A mysterious short Adagio introduction precedes the cheery Allegro, which opens almost like Mozart, and in the tonic major (D). Much of the brilliant writing sees instruments paired in scales a third or sixth apart, to great effect. There is a very truncated development section of less than thirty bars in total, before a standard recapitulation follows. However, shortly before the end, Krogulski breaks off, while in full flow, for a short reprise of part of the opening introduction, though this is short-lived, and the tempo resumes as it reaches its joyful conclusion, with a short coda where the piano, in octaves, over sustained lines from some of the other instruments, and a pizzicato cello-part, produces a delightfully- compelling effect. The expansive Adagio slow movement opens briefly without the piano, but soon creates the aura of a John Field nocturne. Krogulski gives the cello a chance to shine, before the music turns somewhat more dramatic, with a section which, with its tremolando strings, doesn’t fail to recall the ‘recitative’ from the second movement of Chopin’s F minor Piano Concerto. The calm of the opening then returns. The third movement – a Minuetto, but marked Piů Presto, and more in the manner of a faster Scherzo – is modelled on its equivalent in Hummel’s Septet, and similarly presents a happy and contented Trio in the major key, framed by two mischievous outer sections in the minor. The Finale – again in the tonic major – is marked Ŕ la Bohemienne [sic], and soon launches into a section that, with its drone fifths, and piano – both hands playing two octaves apart – very much exudes a rural, gypsy-like polka-feel, with the piano kept exceedingly busy throughout. But again, as before, Krogulski is not averse to bringing matters to a temporary halt as happens here in the development section, where the strong rise and fall of the chromatic scales suggest, perhaps a passing stormy wind, over which the opening theme picks up again, and the movement races once more to an impressively-built-up climax and final close.

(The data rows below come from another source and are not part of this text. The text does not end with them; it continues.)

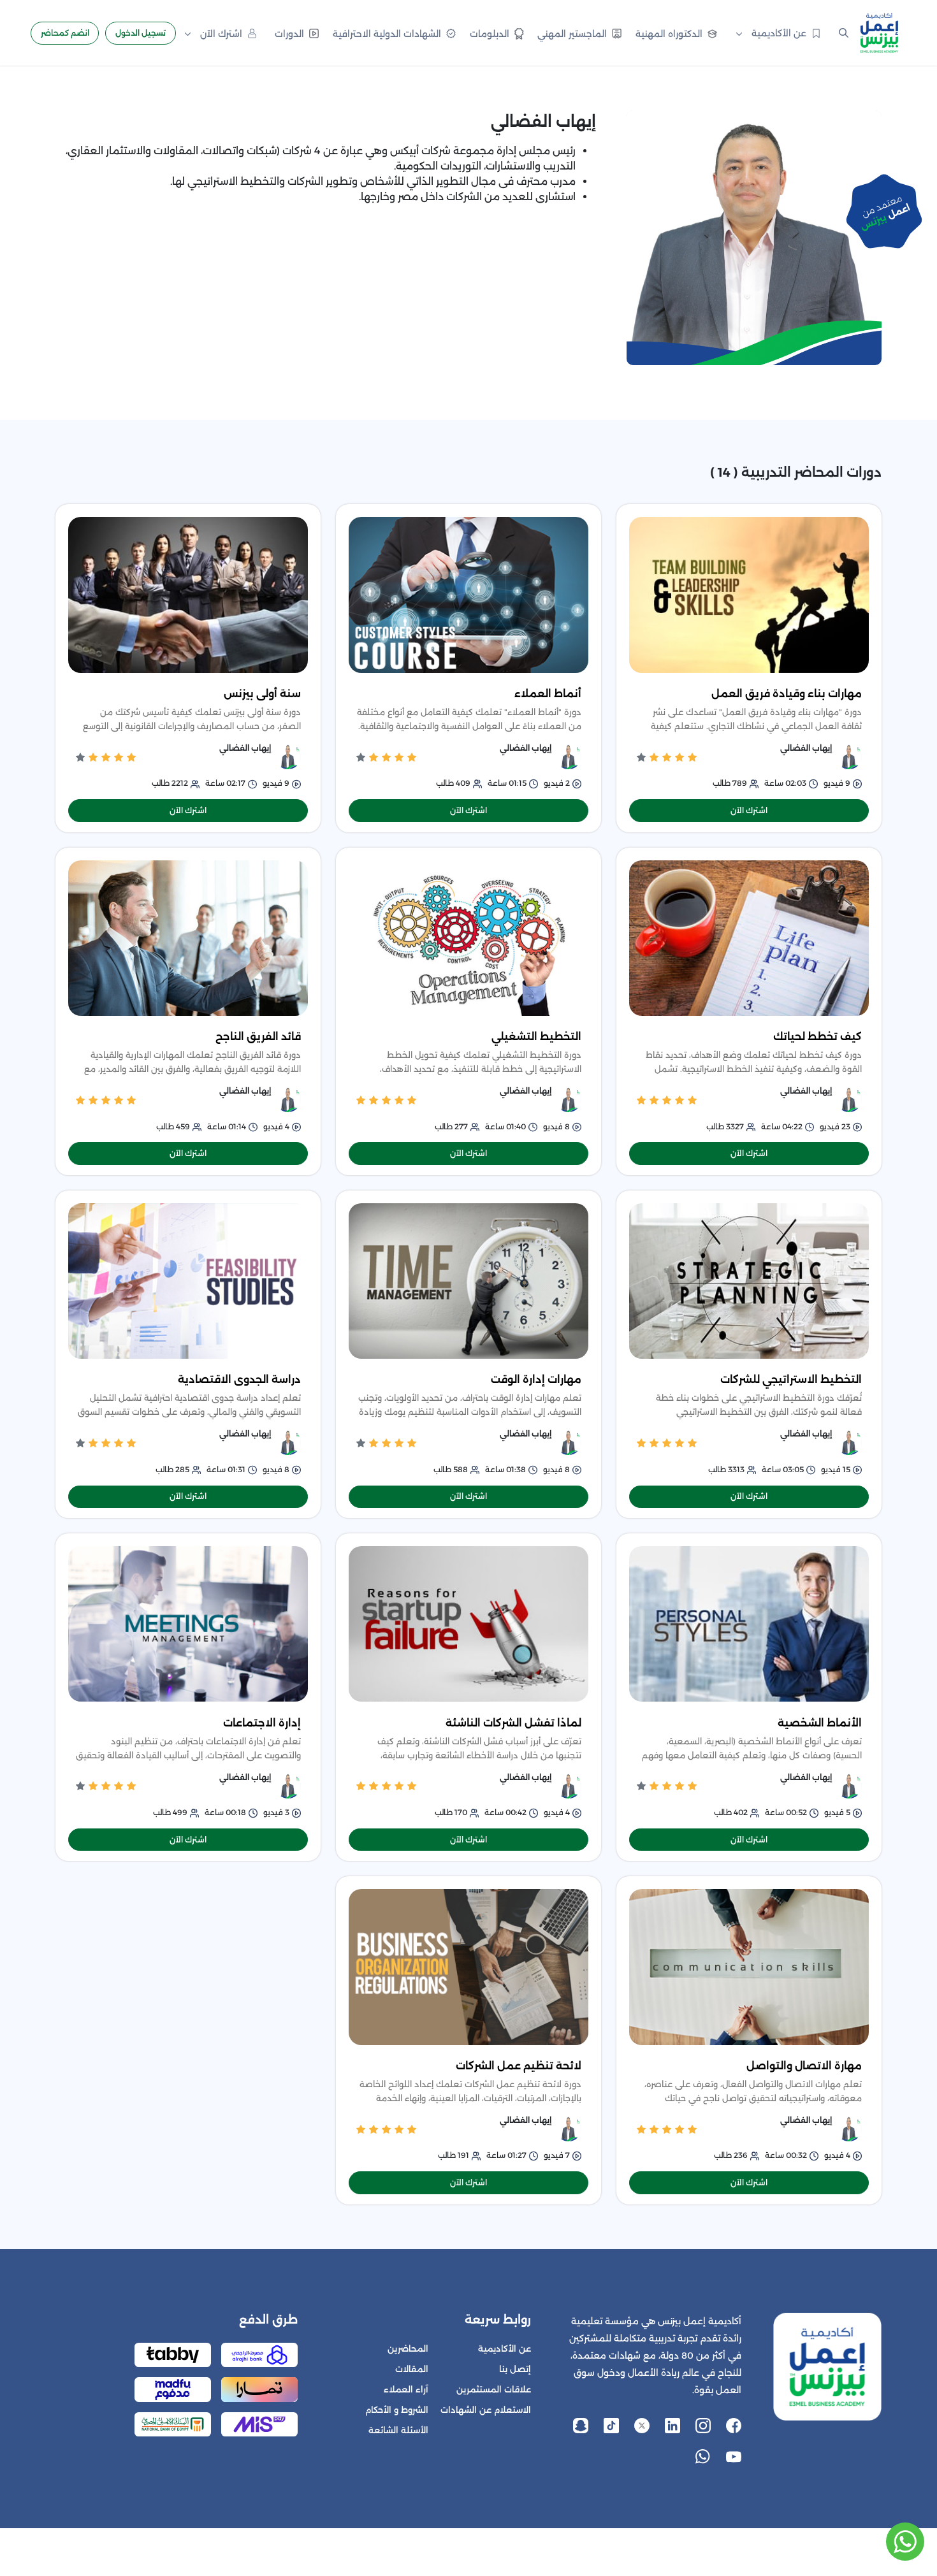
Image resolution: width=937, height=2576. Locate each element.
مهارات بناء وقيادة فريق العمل (786, 694)
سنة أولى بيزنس (262, 694)
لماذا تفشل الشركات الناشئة (513, 1723)
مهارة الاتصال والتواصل (804, 2066)
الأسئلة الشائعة (398, 2430)
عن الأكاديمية (504, 2349)
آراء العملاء (406, 2389)
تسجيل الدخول (140, 33)
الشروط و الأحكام (396, 2410)
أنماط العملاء (547, 694)
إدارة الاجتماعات (262, 1723)
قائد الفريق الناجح (258, 1037)
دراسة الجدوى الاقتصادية (239, 1379)
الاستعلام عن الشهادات (485, 2410)
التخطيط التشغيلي (536, 1037)
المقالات (411, 2369)
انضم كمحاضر (65, 33)
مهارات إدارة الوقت (536, 1379)
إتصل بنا (515, 2369)
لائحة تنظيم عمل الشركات (518, 2066)
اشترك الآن (748, 810)
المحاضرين (408, 2349)
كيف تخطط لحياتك (817, 1037)
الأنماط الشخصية (820, 1723)
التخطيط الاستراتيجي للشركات (791, 1379)
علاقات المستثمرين (493, 2389)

There is such youthful spontaneity in the outstanding playing heard here, especially from Argentinian pianist Nelson Goerner, and the recording and overall presentation are equally as superb.
Nowakowski and Krogulski are barely-known, even in their native Poland, but, on the evidence of the two works recorded here, they deserve far greater recognition in the field of chamber-music, not only in their native land, but internationally.
This CD must rank as probably the most enjoyable chamber-music offering, as well as the most fascinating and entertaining find I have come across, for some considerable time.